Daftar Tugas:
1. Sebutkan semua tindakan dan perbuatan yang menurut teks bacaan muncul dalam masyarakat akibat gaya hidup hedonistis.
2. Mohon jelaskan dalam satu sampai tiga kalimat mengapa budi harus mengalami pembaruan menurut teks bacaan.

Teks Bacaan:
■ ■ ■ ■ ■ ■ ■

Natal PIKI 2014, Angkat Tema Pembaruan Budi
JAKARTA, SATUHARAPAN.COM – 'Berubahlah oleh Pembaruan Budimu' menjadi tema yang diangkat oleh Persatuan Intelegentia Kristen Indonesia (PIKI) dalam acara Ibadah Syukur Natal dan Dies Natalis ke-51 PIKI yang terselenggara di Gedung Pertemuan GPIB Effatha, Jalan Melawai II, Jakarta Selatan, Jumat (19/12).
Dalam pelayanan firman Tuhan yang dibawakan oleh Pendeta Samuel Hakh ditegaskan sebagaimana tertulis dalam Roma 12:2 - landasan tema Ibadah Syukur PIKI 2014- masyarakat Roma hidup di tengah gaya hidup yang beraneka ragam, bahkan hingga memuja berbagai macam dewa.
"Mereka sangat menekankan sikap hidup yang sangat hedonistis, artinya terus berupaya mencari kenikmatan," kata dia.
Menurut Pendeta Samuel definisi kehidupan hedonistis yang ditekankan adalah perilaku untuk mencapai tingkat kehidupan setingginya, tanpa peduli bagaimanapun caranya.
Akibatnya, lanjut dia, muncul berbagai tindakan dan perbuatan dalam masyarakat seperti keserakahan, seks bebas, pelacuran, dan lain sebagainya.
"Melihat situasi itu sebagian kecil jemaat Roma berjuang dengan iman mereka," kata Pendeta Samuel.
Budi Pusat Keputusan
Oleh karena itu budi sebagai pusat pengambilan keputusan harus mengalami pembaruan, karena menentukan keberadaan. Budi yang tak dibarui akan membuat orang mengikuti kehidupan hedonistis.
"Itulah sebabnya paulus meminta jemaat membaharui budi mereka," ujar dia.

■ ■ ■ ■ ■ ■ ■

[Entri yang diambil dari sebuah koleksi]
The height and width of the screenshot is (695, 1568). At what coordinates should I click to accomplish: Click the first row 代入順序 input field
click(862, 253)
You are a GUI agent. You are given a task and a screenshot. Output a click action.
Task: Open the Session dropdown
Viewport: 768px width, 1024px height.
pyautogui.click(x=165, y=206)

■ ■ ■ ■ ■ ■ ■

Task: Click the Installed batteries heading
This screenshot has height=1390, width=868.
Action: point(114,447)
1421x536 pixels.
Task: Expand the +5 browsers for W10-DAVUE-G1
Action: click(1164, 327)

■ ■ ■ ■ ■ ■ ■

Jawaban per Tugas:
1. Keserakahan, seks bebas, dan pelacuran.

2. Budi harus dibarui karena budi adalah pusat pengambilan keputusan yang menentukan keberadaan seseorang. Budi yang tidak dibarui akan membuat orang mengikuti kehidupan hedonistis.